[[ Information supplied, beginning ]]

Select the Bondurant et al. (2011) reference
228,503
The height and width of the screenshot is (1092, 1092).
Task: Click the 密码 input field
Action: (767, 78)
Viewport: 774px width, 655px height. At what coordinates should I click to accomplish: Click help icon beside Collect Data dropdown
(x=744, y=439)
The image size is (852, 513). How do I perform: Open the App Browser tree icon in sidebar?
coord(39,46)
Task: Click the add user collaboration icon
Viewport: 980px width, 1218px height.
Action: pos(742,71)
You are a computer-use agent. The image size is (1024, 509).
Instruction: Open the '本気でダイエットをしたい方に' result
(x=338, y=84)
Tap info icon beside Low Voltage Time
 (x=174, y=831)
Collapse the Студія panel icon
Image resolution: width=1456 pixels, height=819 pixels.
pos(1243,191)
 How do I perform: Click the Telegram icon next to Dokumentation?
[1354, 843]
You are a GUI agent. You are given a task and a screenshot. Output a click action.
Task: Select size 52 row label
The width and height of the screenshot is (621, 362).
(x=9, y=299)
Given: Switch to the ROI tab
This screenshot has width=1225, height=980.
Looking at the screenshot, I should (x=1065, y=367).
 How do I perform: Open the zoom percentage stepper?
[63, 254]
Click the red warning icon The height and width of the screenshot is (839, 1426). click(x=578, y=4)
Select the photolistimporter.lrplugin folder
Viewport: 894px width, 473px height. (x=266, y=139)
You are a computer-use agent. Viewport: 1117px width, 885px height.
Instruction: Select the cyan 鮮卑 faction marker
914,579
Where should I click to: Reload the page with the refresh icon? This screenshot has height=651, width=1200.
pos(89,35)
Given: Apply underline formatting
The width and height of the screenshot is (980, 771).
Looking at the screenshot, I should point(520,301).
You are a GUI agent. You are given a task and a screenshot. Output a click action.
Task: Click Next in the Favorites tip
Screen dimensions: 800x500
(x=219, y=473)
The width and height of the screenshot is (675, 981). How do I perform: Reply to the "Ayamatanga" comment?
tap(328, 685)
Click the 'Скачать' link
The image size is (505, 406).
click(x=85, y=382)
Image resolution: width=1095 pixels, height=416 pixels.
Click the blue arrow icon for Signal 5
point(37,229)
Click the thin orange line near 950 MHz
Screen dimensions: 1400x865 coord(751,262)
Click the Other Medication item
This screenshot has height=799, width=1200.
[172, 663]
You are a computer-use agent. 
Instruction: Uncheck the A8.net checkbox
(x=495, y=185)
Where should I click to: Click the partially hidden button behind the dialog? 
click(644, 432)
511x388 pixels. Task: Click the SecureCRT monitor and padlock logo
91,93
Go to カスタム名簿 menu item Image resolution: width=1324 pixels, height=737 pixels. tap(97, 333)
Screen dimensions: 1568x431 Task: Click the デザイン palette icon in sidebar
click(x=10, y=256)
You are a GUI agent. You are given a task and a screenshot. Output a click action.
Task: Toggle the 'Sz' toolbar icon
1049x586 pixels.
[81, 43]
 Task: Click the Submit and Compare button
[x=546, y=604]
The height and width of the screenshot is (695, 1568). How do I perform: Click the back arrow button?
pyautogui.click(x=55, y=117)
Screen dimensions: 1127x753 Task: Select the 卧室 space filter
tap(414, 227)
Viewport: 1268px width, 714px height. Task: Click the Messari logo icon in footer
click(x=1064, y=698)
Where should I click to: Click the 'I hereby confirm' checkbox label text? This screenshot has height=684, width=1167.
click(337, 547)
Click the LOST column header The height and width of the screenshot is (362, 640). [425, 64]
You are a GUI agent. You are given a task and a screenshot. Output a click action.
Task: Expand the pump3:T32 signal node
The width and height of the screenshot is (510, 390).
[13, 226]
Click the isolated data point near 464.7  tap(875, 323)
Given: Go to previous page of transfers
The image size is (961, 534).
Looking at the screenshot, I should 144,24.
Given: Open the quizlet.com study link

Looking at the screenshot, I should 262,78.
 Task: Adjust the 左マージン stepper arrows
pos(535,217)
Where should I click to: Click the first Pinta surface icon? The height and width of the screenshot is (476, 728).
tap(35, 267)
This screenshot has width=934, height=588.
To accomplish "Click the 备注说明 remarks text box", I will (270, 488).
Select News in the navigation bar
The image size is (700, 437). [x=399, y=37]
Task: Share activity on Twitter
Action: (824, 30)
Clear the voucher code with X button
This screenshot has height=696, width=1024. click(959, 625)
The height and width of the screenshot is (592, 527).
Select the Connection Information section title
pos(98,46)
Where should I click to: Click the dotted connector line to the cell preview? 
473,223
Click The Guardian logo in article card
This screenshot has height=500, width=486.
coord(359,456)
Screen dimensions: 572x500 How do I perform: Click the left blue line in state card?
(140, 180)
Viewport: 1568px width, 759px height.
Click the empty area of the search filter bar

[[ Information supplied, end ]]

• [What you need to do]
Which of the lines in the data contain the string "computer"? Return each one.

• [Finished exercise]
You are a computer-use agent. The image size is (1024, 509).
You are a computer-use agent. Viewport: 1117px width, 885px height.
You are a computer-use agent. 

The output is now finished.